Always take a three-minute break after writing the paragraph. In this break you must do something that is not related to either your writing or the rest of your day’s tasks.
This is easy. You really just have to do it. After you stop writing (on time!), don’t start something else for three minutes. Don’t even prepare for what will happen next. If you’re writing another paragraph, don’t think about it for three minutes, don’t even look at the key sentence. Don’t open your emails. Don’t glance in your calendar to see what’s coming up. Relax. Get a cup of coffee. Do some push ups. Flip aimlessly through a book. Send a message to your friend or lover or spouse or child. Look out the window. Just don’t work or even think about work.

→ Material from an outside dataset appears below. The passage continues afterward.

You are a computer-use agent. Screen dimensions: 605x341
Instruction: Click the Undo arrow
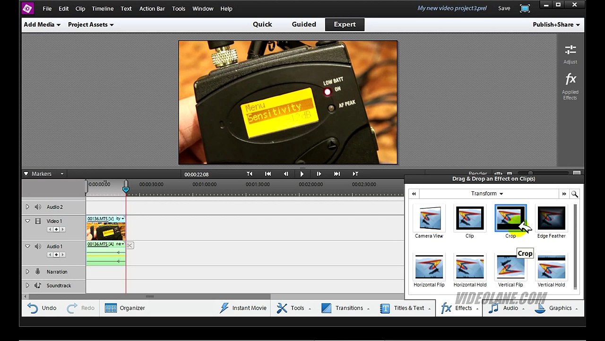pyautogui.click(x=33, y=308)
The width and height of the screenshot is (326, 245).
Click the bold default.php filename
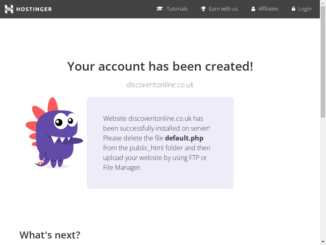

The point of this rule is to protect the end of your writing session from the anticipation of the work to come. Get yourself in the habit of thinking of the time after the writing session as pure emptiness. It is the nothingness that divides the here-and-now of your writing from the there-and-then of your next order of business. Even if the next order of business is another writing moment, it must be separate and distinct from the one that went before. What this really means is that the current writing moment is a discrete one, with its own internal boundaries, its own integrity. It is the feeling in the “now” of your writing that you are supporting by building the habit of taking a break.
You should never feel like the end of your writing moment will allow you to “get on with it”. You are already engaged in “it”. Pay attention. When your 27 minutes are up, there is nothing to do but relax. Only then should you get on with your day. Which you should then, of course, just go and do.